- Exercise objective
Reply with one number: the count of lines in the data that hold the string "target".

(Screenshot grounding data)
__________________________________________________

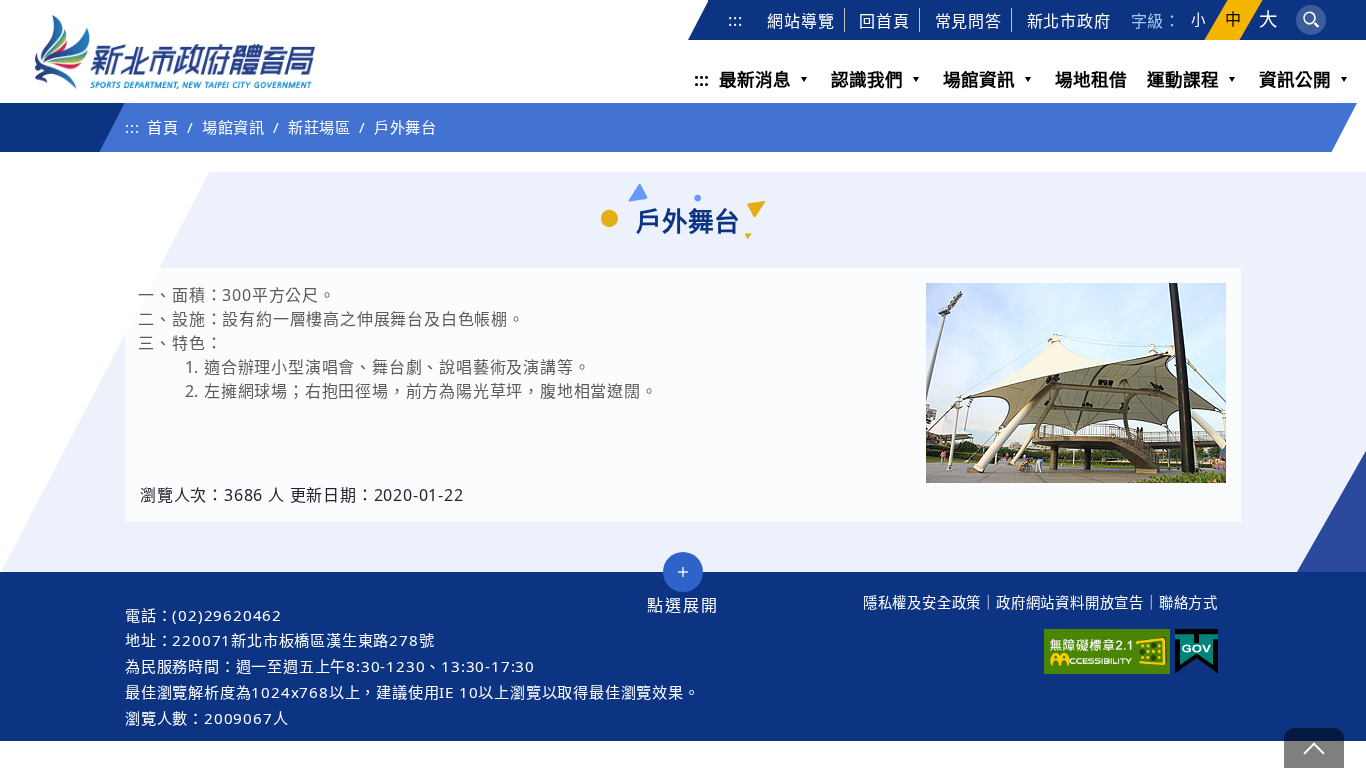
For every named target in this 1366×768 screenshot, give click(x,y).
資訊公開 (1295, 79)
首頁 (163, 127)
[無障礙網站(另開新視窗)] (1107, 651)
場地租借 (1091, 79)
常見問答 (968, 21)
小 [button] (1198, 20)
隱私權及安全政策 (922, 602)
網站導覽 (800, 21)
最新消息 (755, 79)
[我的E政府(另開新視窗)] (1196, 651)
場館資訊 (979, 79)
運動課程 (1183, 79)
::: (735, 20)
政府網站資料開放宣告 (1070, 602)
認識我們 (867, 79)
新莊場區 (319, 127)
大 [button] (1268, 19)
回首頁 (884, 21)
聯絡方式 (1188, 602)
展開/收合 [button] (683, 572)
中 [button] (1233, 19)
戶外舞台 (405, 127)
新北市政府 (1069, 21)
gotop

__________________________________________________

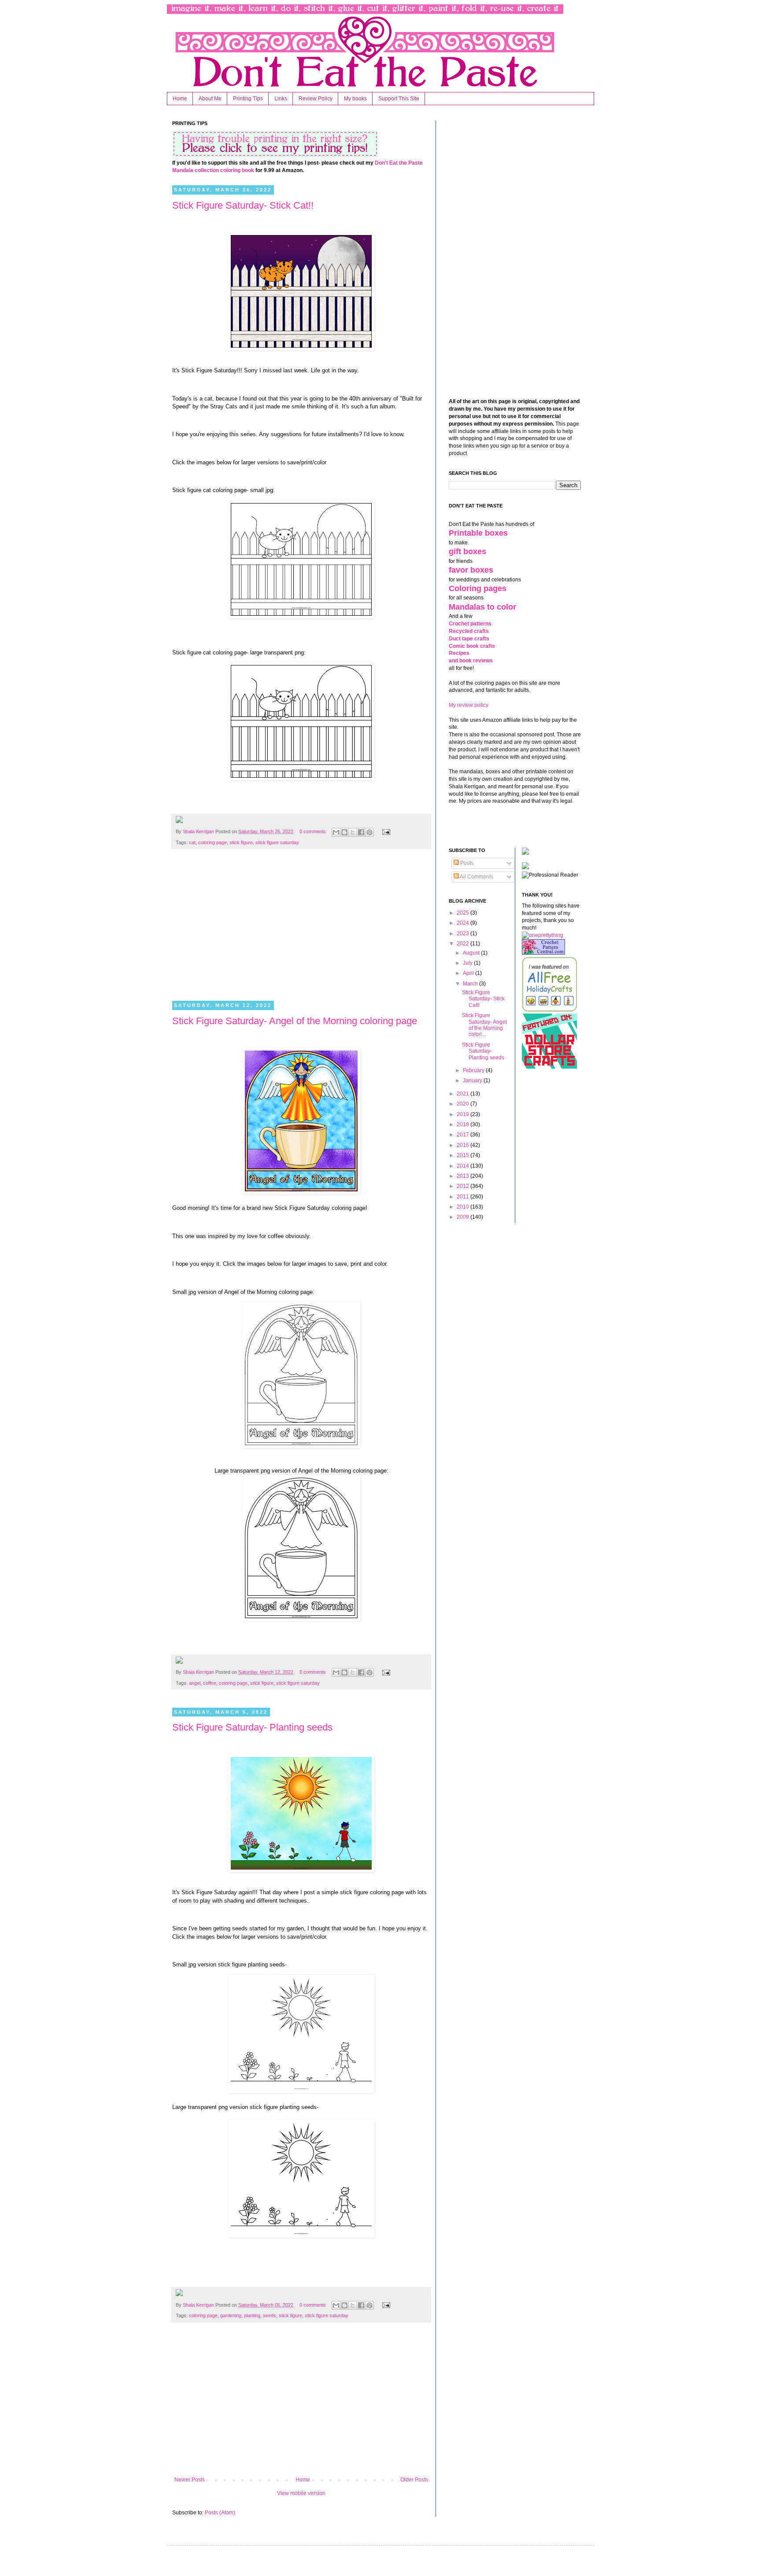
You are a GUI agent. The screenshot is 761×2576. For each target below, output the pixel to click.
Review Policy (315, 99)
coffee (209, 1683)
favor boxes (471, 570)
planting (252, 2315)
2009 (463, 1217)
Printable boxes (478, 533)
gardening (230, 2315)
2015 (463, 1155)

__________________________________________________

- Exercise output
2